Pınar Dönmez

Personal information
- National team: Turkey
- Born: 24 March 2007 (age 19) İzmir, Turkey

Sport
- Sport: Swimming
- Strokes: Breaststroke
- Club: Olimpik Göztepe

Medal record
Women's swimming
Representing Turkey
Islamic Solidarity Games
| Gold medal – first place | 2025 Riyadh | 100 m breaststroke |
| Gold medal – first place | 2025 Riyadh | 4x100 m medley |
| Silver medal – second place | 2025 Riyadh | 50 m breaststroke |
| Silver medal – second place | 2025 Riyadh | 200 m breaststroke |

= Pınar Dönmez =

Turkish swimmer (born 2007)

Pınar Dönmez (born 24 March 2007) is a Turkish swimmer who specializes in breaststroke swimming.

== Sport career ==
Dönmez is a member of Olimpik Club in her hometown.
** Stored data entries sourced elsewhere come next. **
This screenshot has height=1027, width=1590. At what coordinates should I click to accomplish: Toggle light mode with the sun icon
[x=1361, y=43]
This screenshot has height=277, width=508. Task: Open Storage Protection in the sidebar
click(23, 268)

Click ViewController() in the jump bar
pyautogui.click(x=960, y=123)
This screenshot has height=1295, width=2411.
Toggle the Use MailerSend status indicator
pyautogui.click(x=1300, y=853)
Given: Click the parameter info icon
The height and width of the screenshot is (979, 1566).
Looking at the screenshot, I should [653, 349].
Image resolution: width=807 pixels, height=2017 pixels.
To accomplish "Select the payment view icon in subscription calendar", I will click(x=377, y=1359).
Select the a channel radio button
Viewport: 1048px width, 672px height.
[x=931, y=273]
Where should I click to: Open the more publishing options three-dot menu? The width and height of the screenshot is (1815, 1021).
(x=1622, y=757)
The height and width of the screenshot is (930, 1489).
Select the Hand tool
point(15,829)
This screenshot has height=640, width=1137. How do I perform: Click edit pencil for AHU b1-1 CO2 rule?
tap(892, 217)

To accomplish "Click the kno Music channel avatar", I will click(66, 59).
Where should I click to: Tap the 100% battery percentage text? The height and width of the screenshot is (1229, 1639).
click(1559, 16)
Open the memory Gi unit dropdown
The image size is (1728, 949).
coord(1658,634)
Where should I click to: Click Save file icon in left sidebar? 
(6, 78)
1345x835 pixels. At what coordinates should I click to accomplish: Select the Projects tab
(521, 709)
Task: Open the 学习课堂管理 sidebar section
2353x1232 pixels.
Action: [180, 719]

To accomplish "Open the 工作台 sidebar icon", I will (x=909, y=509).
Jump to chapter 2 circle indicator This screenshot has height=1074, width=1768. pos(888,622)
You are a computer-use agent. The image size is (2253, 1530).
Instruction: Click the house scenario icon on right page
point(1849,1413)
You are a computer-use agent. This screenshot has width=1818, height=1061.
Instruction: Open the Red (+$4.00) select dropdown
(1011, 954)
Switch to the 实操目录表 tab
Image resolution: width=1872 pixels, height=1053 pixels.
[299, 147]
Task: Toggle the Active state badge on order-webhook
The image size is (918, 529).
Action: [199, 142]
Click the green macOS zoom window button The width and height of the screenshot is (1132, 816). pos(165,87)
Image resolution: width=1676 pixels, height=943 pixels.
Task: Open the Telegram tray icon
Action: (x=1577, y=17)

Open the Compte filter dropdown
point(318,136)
At the 2022 Grand Prix Golden Bear tournament held in Zagreb, Croatia, she competed in the breaststroke swimming events of 50 m (0:32.64), 100 m ( 1:11.42), 200 m (2:36.59) and won one gold and two silver medals in the open age category, as well as three gold medals in the junior category respectively.

She competed at the 2025 Islamic Solidarity Games in Riyadh, Saudi Arabia, and captured two gold medals in the 100 m breaststroke and 4 x 100 medley relay events, as well as two silver medals in the breaststroke events of 50 m, and 200 m.

== Personal life ==
Pınar Dönmez was born in İzmir, Turkey on 24 March 2007.